DOCUMENT SEGMENT —
####

All of the discussion below refers to the main publishing server, and
you should look in the search
directory for
documentation on the search part (which is relatively simple).
Our goal in designing this system is to reduce the amount of human labor as much as possible in order to minimize the cost of publishing a journal. We estimate that our marginal cost to publish the journal is approximately $900 per year to publish 200 papers. In order to publish 1000 papers per year it would cost $1700. This cost includes the cost of cloud services for running the servers, the cost of membership in crossref, the cost of a digital preservation service, and the cost of registering individual DOIs. It excludes human labor for maintaining the servers or performing copy editing, because we do that with volunteers (as do most scholar-run journals). It is important to provide a good user interface for these volunteers, so that they do not regret the donation of their time.
The publishing workflow for a journal consists of a number of steps, but they can basically be partitioned into three parts shown in the figure below.
In the implementation of the workflow for the journal, we can think of these as replacable components, with relatively simply APIs between them. For example, authors submit their papes to the submission and reviewing component, and when their paper is accepted, they are simply provided with a URL to upload their final version to this server. The URL is is authenticated via an HMAC, and no accounts need to be maintained on this server. Similarly, when copy editing and production is finished on an issue, it is exported as a zip file to the indexing and web hosting part.
These three components are implemented as separate servers for the Communications in Cryptology, and their implementation is described below. These components run as submit.iacr.org, publish.iacr.org, and cic.iacr.org
We use an instance of a fork
of hotcrp
for each issue of the journal. For example, Volume 1, Issue 1 was done with
submit.iacr.org/cic2024_1
.
Papers for an issue are submitted to the hotcrp instance, and reviewed using
a workflow much like a conference. The output from this is a set of
authorizations (URLs) for authors to upload their final versions to
the next phase. Some papers may be held over for a second round of review
and actually appear in a later issue of the journal. In theory
it should be possible to replace the reviewing system by something
else like openreview.net
or the reviewing
component of Janeway or OJS. We anticipate that peer review will evolve
in years to come, and we prefer to maintain that as a separate piece
of the publishing workflow.
This is the server that runs on publish.iacr.org
and the code for this is located under the webapp
directory. The search
functionality is used to provide
useful tools for authors to find ROR IDs and bibliographic references.
The output from the copy editing and production phase is a zip file that contains the articles to be published in an issue. This zip file is imported into cic.iacr.org, where articles are registered for their DOIs from crossref, and immediately hosted. This server also provides the bundle that is provided to a digital preservation service. The code for this server resides in a separate repository that will eventually be made open source.
A system that implements all of the steps in a publishing workflow is necessarily quite complex, because there are multiple paths between authors, editors, reviewers, copy editors, and production editors. Before developing this server, we considered alternatives, the most obvious of which are OJS and Janeway. In this section we describe why we rejected these.

####

STORED DATA —
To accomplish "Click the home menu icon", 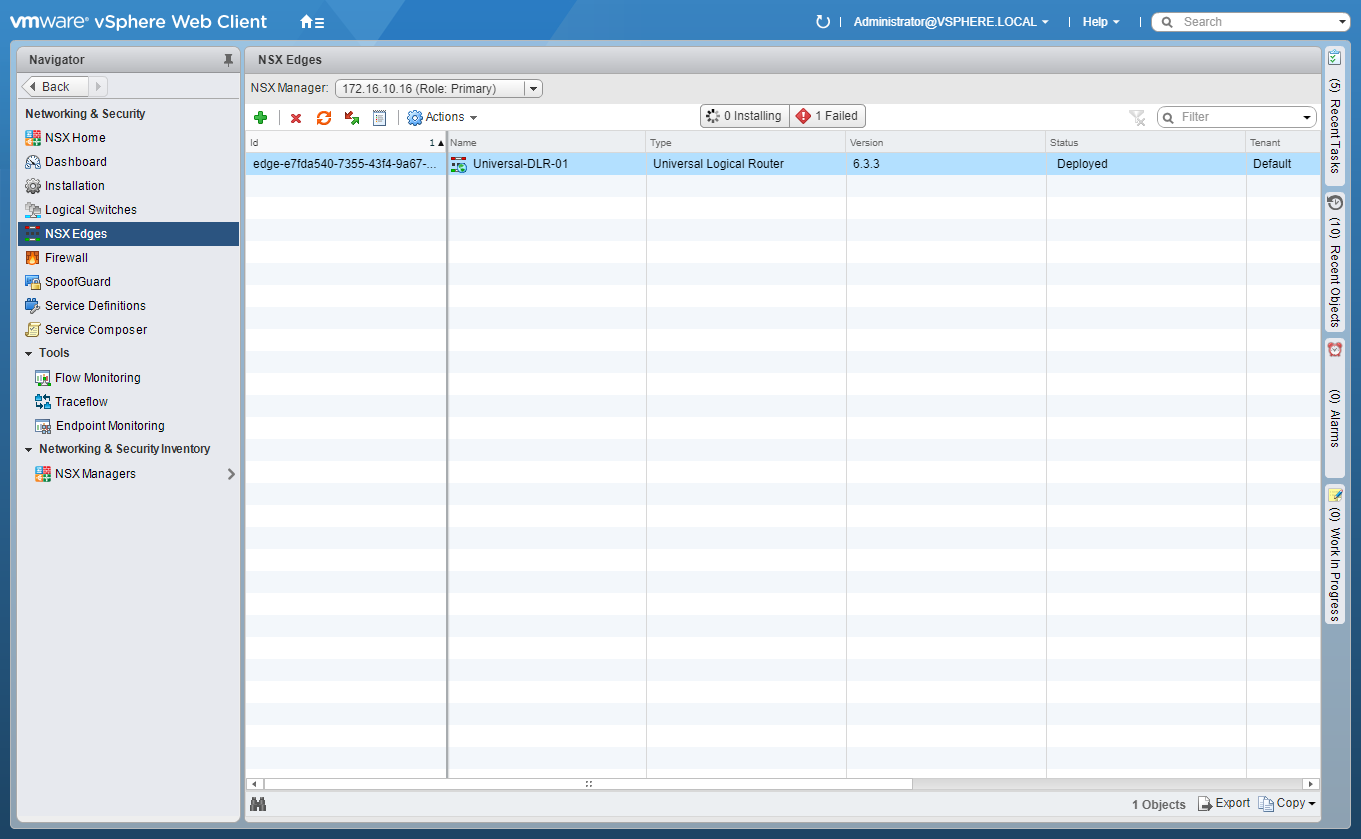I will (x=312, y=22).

####

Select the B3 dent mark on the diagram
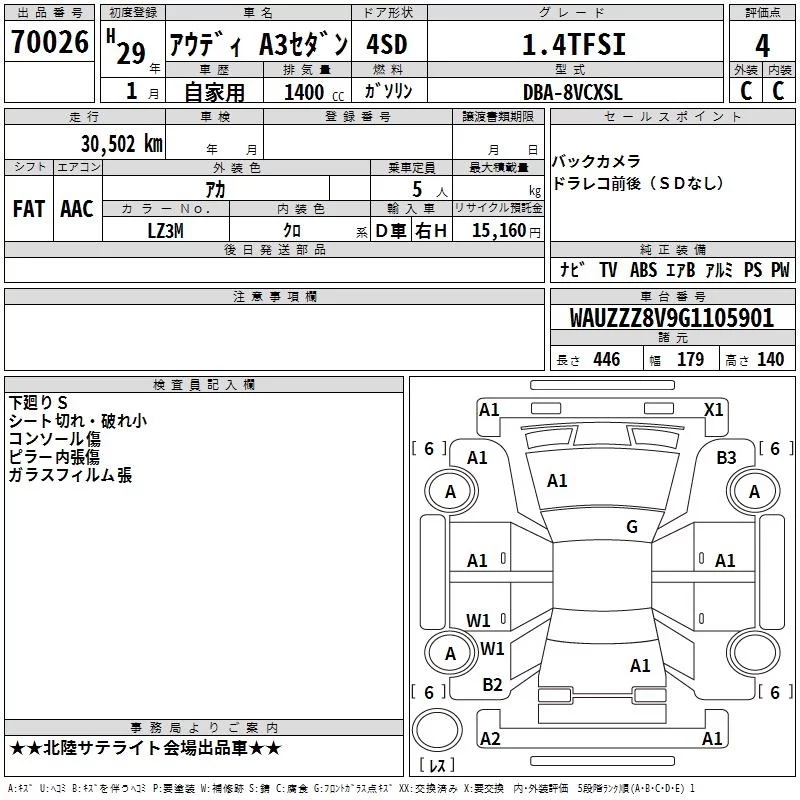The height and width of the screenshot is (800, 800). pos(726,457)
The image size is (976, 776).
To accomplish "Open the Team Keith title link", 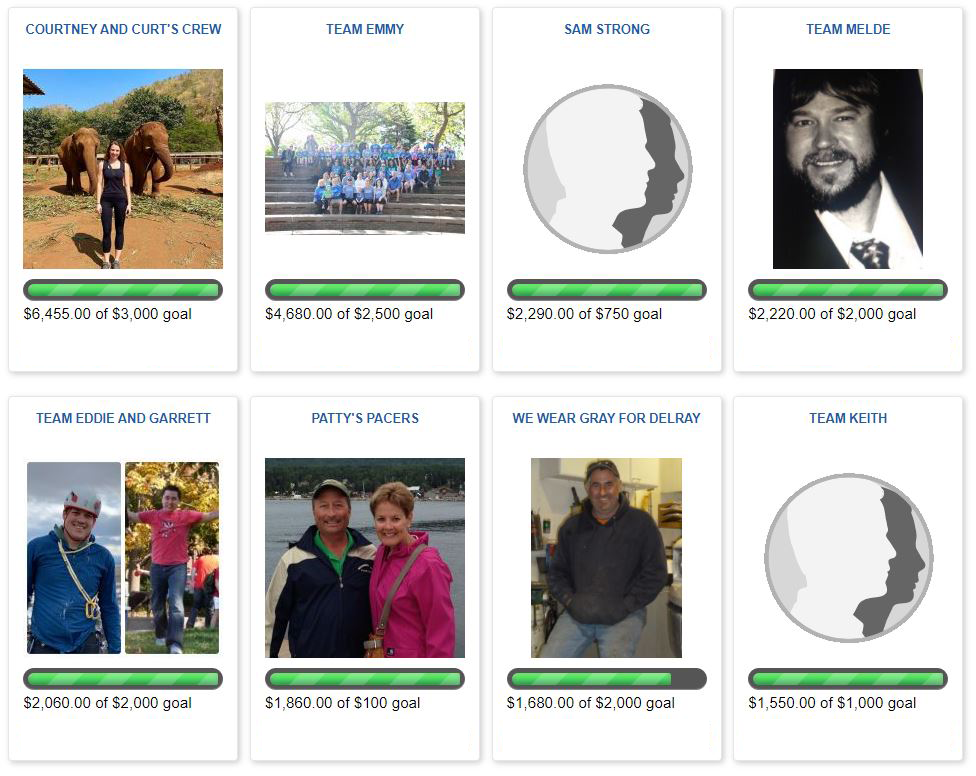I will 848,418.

####

TASK DETAILS —
In the text on the journal publishing system, what is the estimated cost per year to publish 1000 papers?

REPLY TO THE EXERCISE —
$1700